AIM OF THE EXERCISE :: Reproduce the following entries verbatim, each one complete.

### DATA TO EXAMINE

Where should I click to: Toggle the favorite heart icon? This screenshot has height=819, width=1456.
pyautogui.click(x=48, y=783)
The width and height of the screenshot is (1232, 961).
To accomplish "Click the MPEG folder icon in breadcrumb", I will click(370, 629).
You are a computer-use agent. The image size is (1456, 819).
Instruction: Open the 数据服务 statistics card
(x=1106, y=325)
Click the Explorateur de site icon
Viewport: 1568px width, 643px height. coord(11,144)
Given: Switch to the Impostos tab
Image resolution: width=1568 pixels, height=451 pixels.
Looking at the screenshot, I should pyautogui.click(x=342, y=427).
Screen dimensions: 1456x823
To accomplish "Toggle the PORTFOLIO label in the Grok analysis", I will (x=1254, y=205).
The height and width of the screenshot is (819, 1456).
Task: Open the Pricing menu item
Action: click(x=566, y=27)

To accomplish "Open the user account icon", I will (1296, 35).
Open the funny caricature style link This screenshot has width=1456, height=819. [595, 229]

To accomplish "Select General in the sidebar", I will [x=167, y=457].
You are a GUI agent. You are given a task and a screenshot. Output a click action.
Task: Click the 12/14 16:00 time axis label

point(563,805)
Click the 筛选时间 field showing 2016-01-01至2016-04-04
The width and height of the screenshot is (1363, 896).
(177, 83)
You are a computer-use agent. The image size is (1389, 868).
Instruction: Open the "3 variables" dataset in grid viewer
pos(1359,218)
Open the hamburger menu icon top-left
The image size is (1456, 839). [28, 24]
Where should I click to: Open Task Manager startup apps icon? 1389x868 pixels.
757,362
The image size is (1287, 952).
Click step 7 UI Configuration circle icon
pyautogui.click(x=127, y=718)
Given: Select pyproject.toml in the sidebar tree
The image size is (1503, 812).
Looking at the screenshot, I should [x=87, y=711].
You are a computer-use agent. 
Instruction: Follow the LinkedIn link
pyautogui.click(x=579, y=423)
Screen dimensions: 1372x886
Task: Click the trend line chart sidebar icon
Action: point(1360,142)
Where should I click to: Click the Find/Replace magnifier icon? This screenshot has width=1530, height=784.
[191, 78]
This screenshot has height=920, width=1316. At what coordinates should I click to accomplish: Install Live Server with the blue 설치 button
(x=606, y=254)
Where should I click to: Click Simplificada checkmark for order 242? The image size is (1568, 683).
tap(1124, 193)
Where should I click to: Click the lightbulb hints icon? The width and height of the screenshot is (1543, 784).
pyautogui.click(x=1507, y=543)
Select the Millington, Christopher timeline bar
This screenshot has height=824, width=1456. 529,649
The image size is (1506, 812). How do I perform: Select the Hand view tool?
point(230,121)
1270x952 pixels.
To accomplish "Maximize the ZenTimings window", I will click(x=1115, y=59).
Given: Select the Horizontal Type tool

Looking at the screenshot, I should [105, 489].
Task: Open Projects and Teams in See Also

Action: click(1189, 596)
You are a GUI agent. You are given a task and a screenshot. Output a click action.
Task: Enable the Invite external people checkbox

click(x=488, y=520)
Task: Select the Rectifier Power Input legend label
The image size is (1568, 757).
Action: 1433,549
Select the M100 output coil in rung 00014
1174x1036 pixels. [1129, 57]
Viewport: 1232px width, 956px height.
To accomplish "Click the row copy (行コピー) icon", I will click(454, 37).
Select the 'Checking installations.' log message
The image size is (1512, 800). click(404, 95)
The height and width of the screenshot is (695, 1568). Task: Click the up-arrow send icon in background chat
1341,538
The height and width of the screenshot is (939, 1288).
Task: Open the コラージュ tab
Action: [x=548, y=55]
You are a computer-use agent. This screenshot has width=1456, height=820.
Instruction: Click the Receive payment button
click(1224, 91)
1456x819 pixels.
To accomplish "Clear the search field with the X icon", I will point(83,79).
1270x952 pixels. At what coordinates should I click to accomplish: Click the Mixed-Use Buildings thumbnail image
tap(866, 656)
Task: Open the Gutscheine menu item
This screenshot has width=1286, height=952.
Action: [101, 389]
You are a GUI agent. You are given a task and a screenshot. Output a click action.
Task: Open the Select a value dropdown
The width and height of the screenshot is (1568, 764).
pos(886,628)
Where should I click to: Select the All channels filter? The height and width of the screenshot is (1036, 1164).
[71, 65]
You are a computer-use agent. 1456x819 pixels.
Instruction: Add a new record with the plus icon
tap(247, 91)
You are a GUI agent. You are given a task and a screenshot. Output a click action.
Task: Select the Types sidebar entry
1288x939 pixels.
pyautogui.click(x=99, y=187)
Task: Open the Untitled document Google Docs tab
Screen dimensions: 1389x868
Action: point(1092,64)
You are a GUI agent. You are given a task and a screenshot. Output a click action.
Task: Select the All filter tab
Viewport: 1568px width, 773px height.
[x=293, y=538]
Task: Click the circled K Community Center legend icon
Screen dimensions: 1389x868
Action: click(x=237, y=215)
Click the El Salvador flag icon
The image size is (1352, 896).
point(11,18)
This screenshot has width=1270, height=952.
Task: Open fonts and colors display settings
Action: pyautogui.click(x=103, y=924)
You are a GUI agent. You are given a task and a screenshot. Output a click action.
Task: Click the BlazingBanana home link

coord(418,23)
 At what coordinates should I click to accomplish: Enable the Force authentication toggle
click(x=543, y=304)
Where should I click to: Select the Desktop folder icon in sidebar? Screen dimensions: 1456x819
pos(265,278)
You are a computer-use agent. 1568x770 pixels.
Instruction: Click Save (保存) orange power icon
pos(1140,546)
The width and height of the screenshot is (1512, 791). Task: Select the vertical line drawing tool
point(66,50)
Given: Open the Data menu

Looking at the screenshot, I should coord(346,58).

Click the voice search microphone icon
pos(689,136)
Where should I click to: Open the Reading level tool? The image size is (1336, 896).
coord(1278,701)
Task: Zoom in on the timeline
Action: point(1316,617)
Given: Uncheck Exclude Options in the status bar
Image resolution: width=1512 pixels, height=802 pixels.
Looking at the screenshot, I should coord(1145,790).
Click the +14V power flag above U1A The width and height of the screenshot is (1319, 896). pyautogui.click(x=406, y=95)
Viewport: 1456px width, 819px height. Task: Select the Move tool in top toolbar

######

SOLUTION TO THIS EXERCISE ::
Where should I click to: Toggle the favorite heart icon? This screenshot has height=819, width=1456.
pyautogui.click(x=48, y=783)
The width and height of the screenshot is (1232, 961).
To accomplish "Click the MPEG folder icon in breadcrumb", I will click(370, 629).
You are a computer-use agent. The image size is (1456, 819).
Instruction: Open the 数据服务 statistics card
(x=1106, y=325)
Click the Explorateur de site icon
Viewport: 1568px width, 643px height. coord(11,144)
Given: Switch to the Impostos tab
Image resolution: width=1568 pixels, height=451 pixels.
Looking at the screenshot, I should pyautogui.click(x=342, y=427).
Screen dimensions: 1456x823
To accomplish "Toggle the PORTFOLIO label in the Grok analysis", I will (x=1254, y=205).
The height and width of the screenshot is (819, 1456).
Task: Open the Pricing menu item
Action: click(x=566, y=27)

To accomplish "Open the user account icon", I will (1296, 35).
Open the funny caricature style link This screenshot has width=1456, height=819. [595, 229]

To accomplish "Select General in the sidebar", I will [x=167, y=457].
You are a GUI agent. You are given a task and a screenshot. Output a click action.
Task: Click the 12/14 16:00 time axis label

point(563,805)
Click the 筛选时间 field showing 2016-01-01至2016-04-04
The width and height of the screenshot is (1363, 896).
(177, 83)
You are a computer-use agent. The image size is (1389, 868).
Instruction: Open the "3 variables" dataset in grid viewer
pos(1359,218)
Open the hamburger menu icon top-left
The image size is (1456, 839). [28, 24]
Where should I click to: Open Task Manager startup apps icon? 1389x868 pixels.
757,362
The image size is (1287, 952).
Click step 7 UI Configuration circle icon
pyautogui.click(x=127, y=718)
Given: Select pyproject.toml in the sidebar tree
The image size is (1503, 812).
Looking at the screenshot, I should [x=87, y=711].
You are a computer-use agent. 
Instruction: Follow the LinkedIn link
pyautogui.click(x=579, y=423)
Screen dimensions: 1372x886
Task: Click the trend line chart sidebar icon
Action: point(1360,142)
Where should I click to: Click the Find/Replace magnifier icon? This screenshot has width=1530, height=784.
[191, 78]
This screenshot has height=920, width=1316. At what coordinates should I click to accomplish: Install Live Server with the blue 설치 button
(x=606, y=254)
Where should I click to: Click Simplificada checkmark for order 242? The image size is (1568, 683).
tap(1124, 193)
Where should I click to: Click the lightbulb hints icon? The width and height of the screenshot is (1543, 784).
pyautogui.click(x=1507, y=543)
Select the Millington, Christopher timeline bar
This screenshot has height=824, width=1456. 529,649
The image size is (1506, 812). How do I perform: Select the Hand view tool?
point(230,121)
1270x952 pixels.
To accomplish "Maximize the ZenTimings window", I will click(x=1115, y=59).
Given: Select the Horizontal Type tool

Looking at the screenshot, I should [105, 489].
Task: Open Projects and Teams in See Also

Action: click(1189, 596)
You are a GUI agent. You are given a task and a screenshot. Output a click action.
Task: Enable the Invite external people checkbox

click(x=488, y=520)
Task: Select the Rectifier Power Input legend label
The image size is (1568, 757).
Action: 1433,549
Select the M100 output coil in rung 00014
1174x1036 pixels. [1129, 57]
Viewport: 1232px width, 956px height.
To accomplish "Click the row copy (行コピー) icon", I will click(454, 37).
Select the 'Checking installations.' log message
The image size is (1512, 800). click(404, 95)
The height and width of the screenshot is (695, 1568). Task: Click the up-arrow send icon in background chat
1341,538
The height and width of the screenshot is (939, 1288).
Task: Open the コラージュ tab
Action: [x=548, y=55]
You are a computer-use agent. This screenshot has width=1456, height=820.
Instruction: Click the Receive payment button
click(1224, 91)
1456x819 pixels.
To accomplish "Clear the search field with the X icon", I will point(83,79).
1270x952 pixels. At what coordinates should I click to accomplish: Click the Mixed-Use Buildings thumbnail image
tap(866, 656)
Task: Open the Gutscheine menu item
This screenshot has width=1286, height=952.
Action: [101, 389]
You are a GUI agent. You are given a task and a screenshot. Output a click action.
Task: Open the Select a value dropdown
The width and height of the screenshot is (1568, 764).
pos(886,628)
Where should I click to: Select the All channels filter? The height and width of the screenshot is (1036, 1164).
[71, 65]
You are a computer-use agent. 1456x819 pixels.
Instruction: Add a new record with the plus icon
tap(247, 91)
You are a GUI agent. You are given a task and a screenshot. Output a click action.
Task: Select the Types sidebar entry
1288x939 pixels.
pyautogui.click(x=99, y=187)
Task: Open the Untitled document Google Docs tab
Screen dimensions: 1389x868
Action: point(1092,64)
You are a GUI agent. You are given a task and a screenshot. Output a click action.
Task: Select the All filter tab
Viewport: 1568px width, 773px height.
[x=293, y=538]
Task: Click the circled K Community Center legend icon
Screen dimensions: 1389x868
Action: click(x=237, y=215)
Click the El Salvador flag icon
The image size is (1352, 896).
point(11,18)
This screenshot has width=1270, height=952.
Task: Open fonts and colors display settings
Action: pyautogui.click(x=103, y=924)
You are a GUI agent. You are given a task and a screenshot. Output a click action.
Task: Click the BlazingBanana home link

coord(418,23)
 At what coordinates should I click to accomplish: Enable the Force authentication toggle
click(x=543, y=304)
Where should I click to: Select the Desktop folder icon in sidebar? Screen dimensions: 1456x819
pos(265,278)
You are a computer-use agent. 1568x770 pixels.
Instruction: Click Save (保存) orange power icon
pos(1140,546)
The width and height of the screenshot is (1512, 791). Task: Select the vertical line drawing tool
point(66,50)
Given: Open the Data menu

Looking at the screenshot, I should coord(346,58).

Click the voice search microphone icon
pos(689,136)
Where should I click to: Open the Reading level tool? The image size is (1336, 896).
coord(1278,701)
Task: Zoom in on the timeline
Action: point(1316,617)
Given: Uncheck Exclude Options in the status bar
Image resolution: width=1512 pixels, height=802 pixels.
Looking at the screenshot, I should coord(1145,790).
Click the +14V power flag above U1A The width and height of the screenshot is (1319, 896). pyautogui.click(x=406, y=95)
Viewport: 1456px width, 819px height. Task: Select the Move tool in top toolbar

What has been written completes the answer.